Non-buoyant Regime

What about cases where not enough air is entrained into the column? What happens when a column collapses?

A simple analogy is what happens when one stands in the backyard with a garden hose pointed up -- the hose fountains. In the case of a volcanic eruption, the volcano "fountains." but instead of sedning streams of water down the sides of the mountain, clouds of hot rock and gas, pyroclastic density currents (PDC's), are shed instead.

These currents can travel at speeds exceeding 50 m/s (Burgisser and Bergantz, 2002), and present substantial hazard to life and property. Though PDC's can be generated by dome collapse as well as column collaspe, this page will only discuss the latter. However, the discussion below is broadly applicable to either method of formation.

Surges versus Flows

PDC's can broadly be classified into two groups, pyroclastic surges and pyroclastic flows. The former are comprised of dense granular flow at the base and dilute flow at the top, whereas the latter are entirely dilute. Additionally, flows tend to follow topographic lows, such as valleys, whereas surges can go virtually anywhere -- in an eruption of Fisher Caldera, in the Aleutian arc, surges overtopped a 1500 m mountain range north of the caldera (Gardner, personal communication).

Pyroclastic flows have produced extensive deposits in volcanic regions. In many polaces flows can form deposits 100's of meters thick, such as at Katmai, where up to 300 m of flow deposits are present near the Novarupta dome.
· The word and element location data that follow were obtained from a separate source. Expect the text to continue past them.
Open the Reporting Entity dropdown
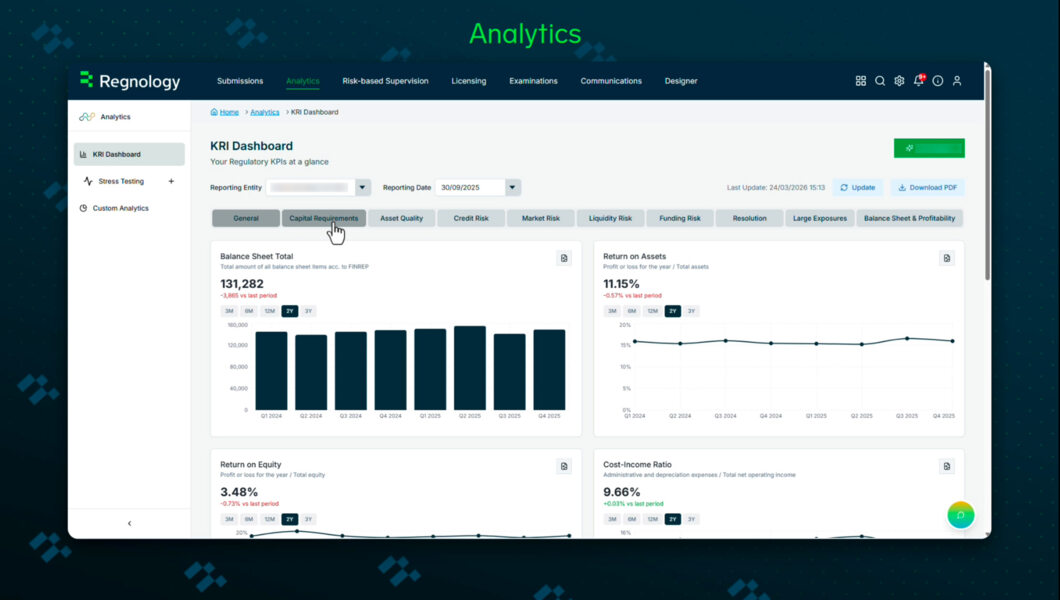The width and height of the screenshot is (1060, 600). coord(362,187)
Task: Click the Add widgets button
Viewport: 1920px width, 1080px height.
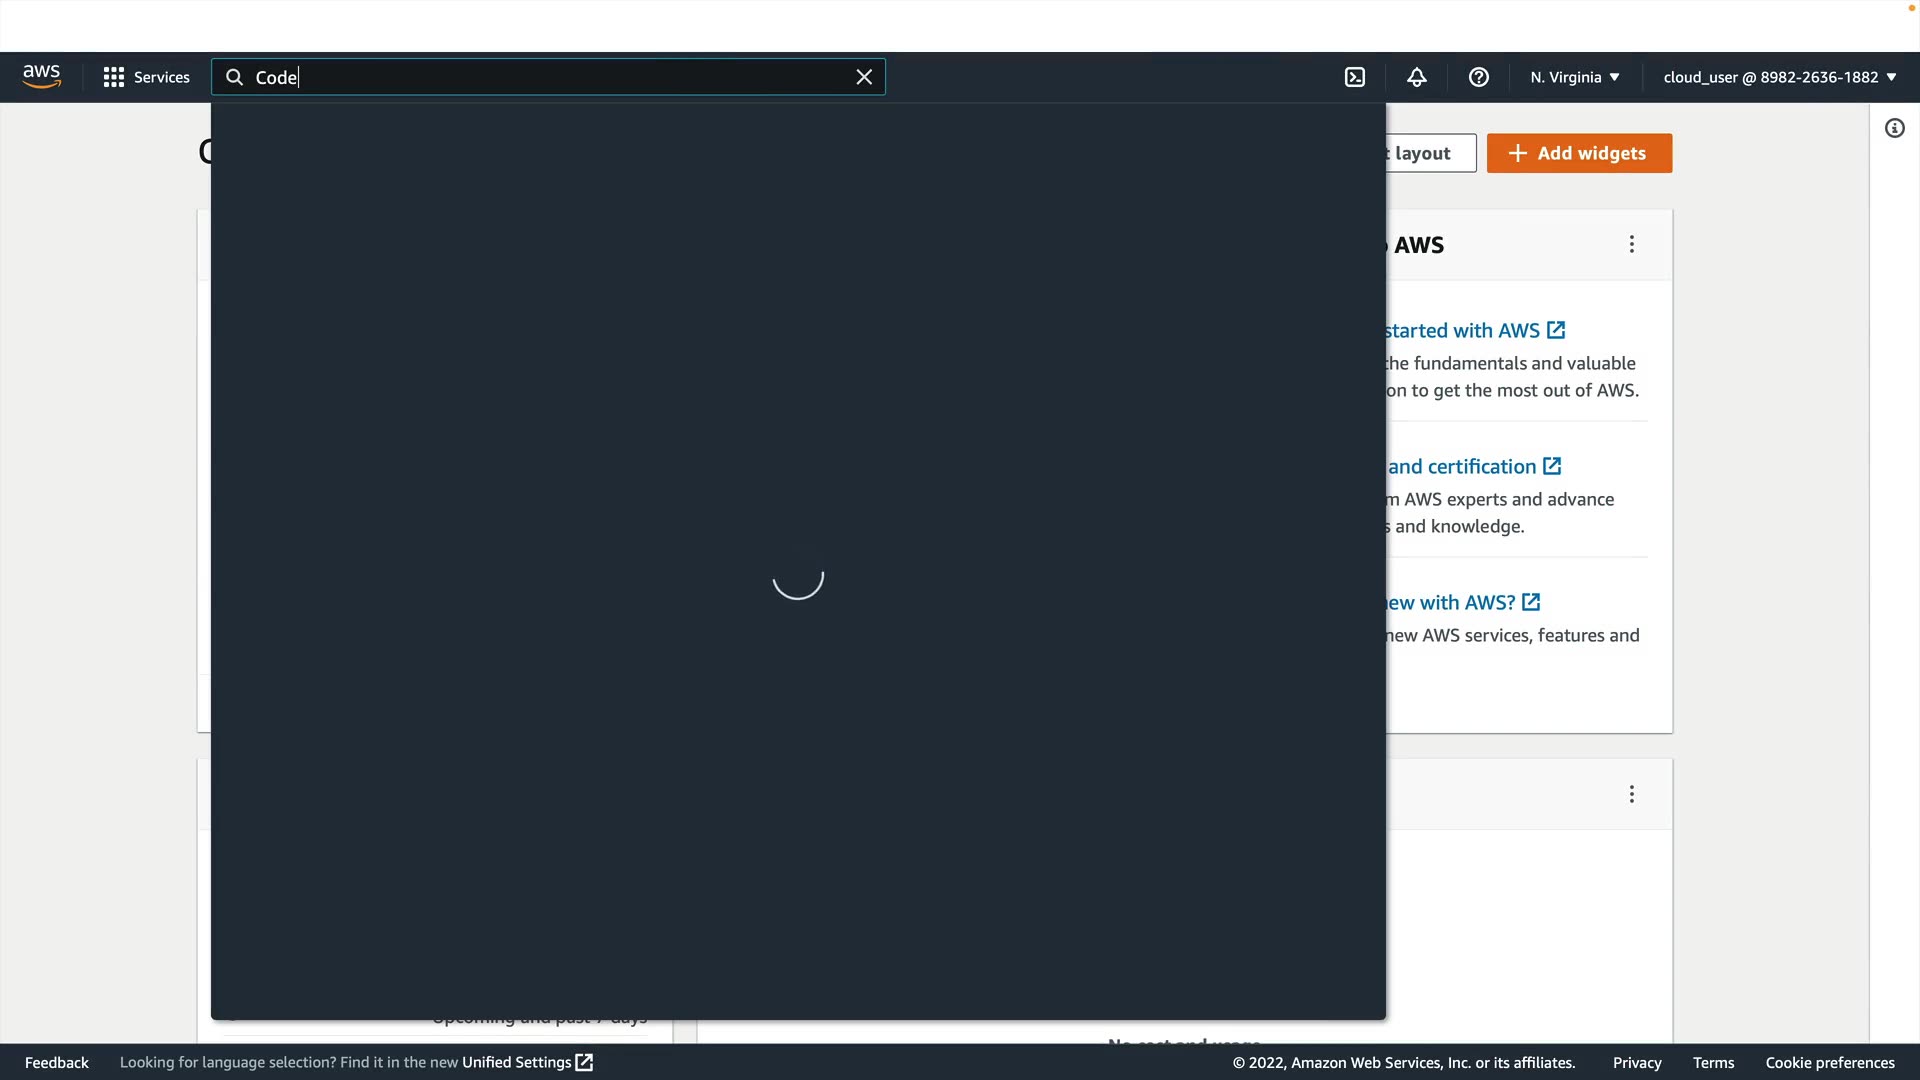Action: [1579, 153]
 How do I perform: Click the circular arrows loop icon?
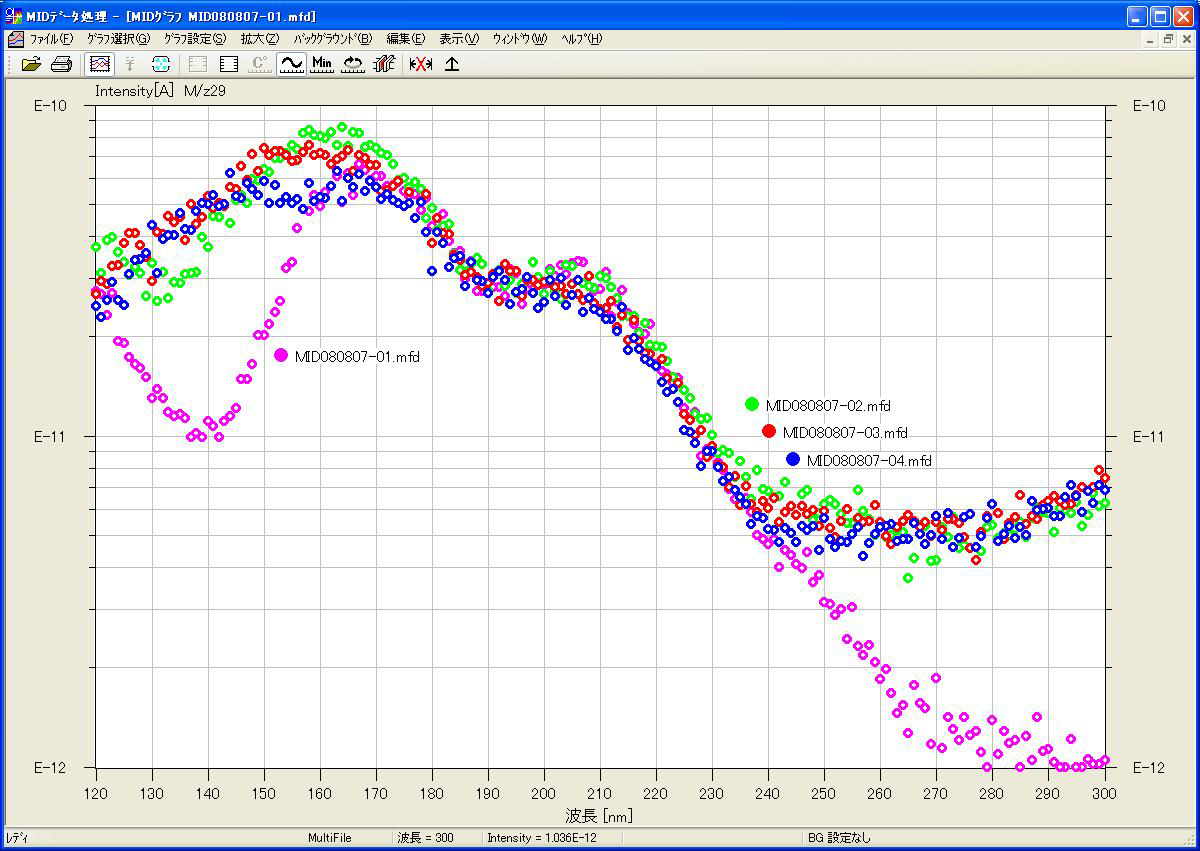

These deposits can be recognized in the field by their lack of internal stratification and poor sorting. Both of these characteristics indicate that PF's are highly turbulent flows lacking a high degree of internal structure.

Pyroclastic surges are far more dilute than PF's and behave quite differently. Where flows lack internal structure and deposit massive units, surges can be well sorted and often deposit finely laminated beds or even anti-dune beds, indicative of deposition from a very high speed, low concentration flow.
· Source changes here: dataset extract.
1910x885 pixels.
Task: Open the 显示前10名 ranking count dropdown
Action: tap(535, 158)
It should, however, be noted that surges often occur as valley-overtopping portions of pyroclastic flows.

Surges can also, and often do, elutriate a coignimbrite plume off their tops. this plume behaves very similar to plumes discussed earlier, however, instead of having a single virtually-point source, the plume is sourced from the length of the surge.
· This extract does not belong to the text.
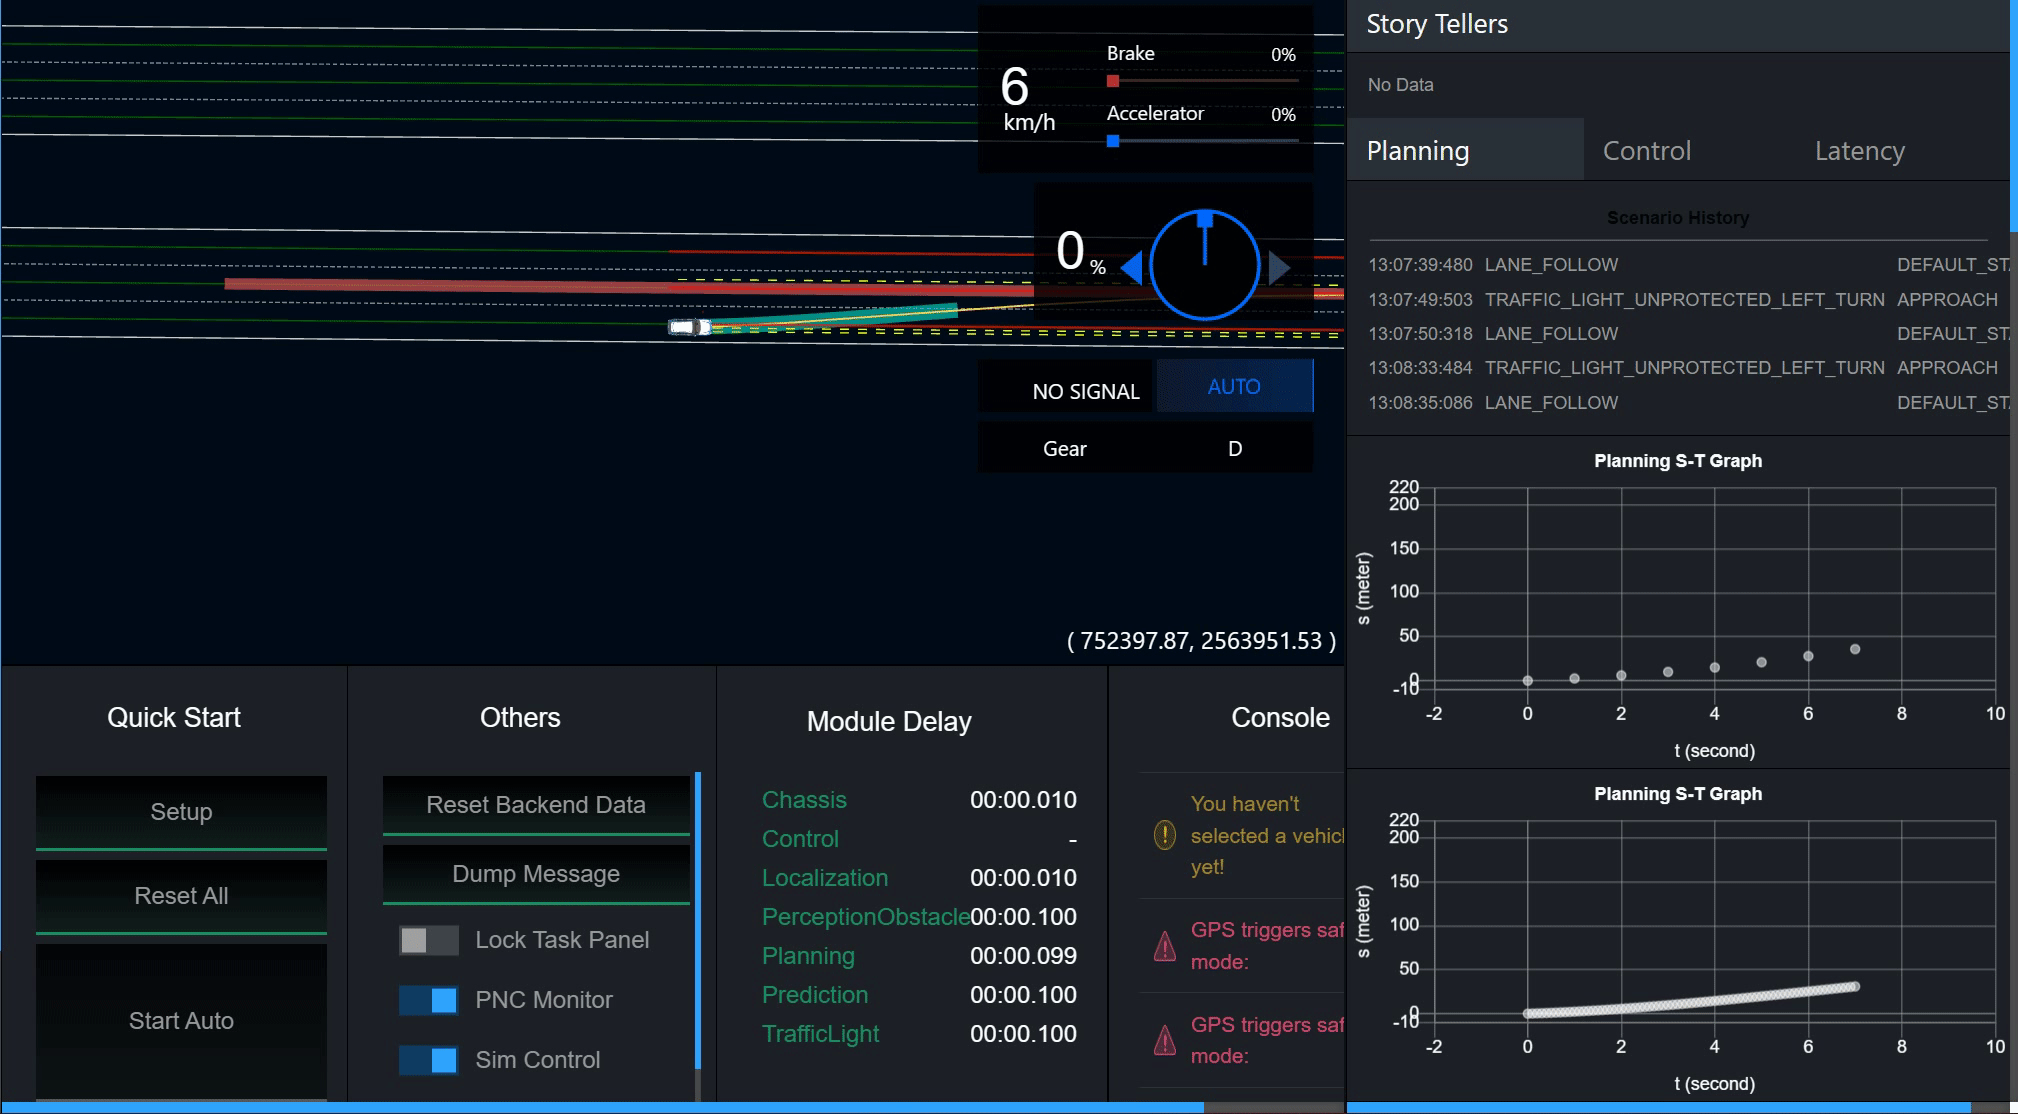The image size is (2018, 1114).
Task: Switch to the Control tab
Action: (x=1646, y=151)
Competer simulation of a collapsing volcanic column and the associated generation of a coignimbrite plume, from Dobran et al., 1993. The left-most column shows particle fraction, the center column shows gas temperature, and the right-most column shows the mixture density.

Cartoon from Fujii and Nakada (1999) showing a model for coignimbrite plume generation and also how flows may segregate a valley-overtopping surge.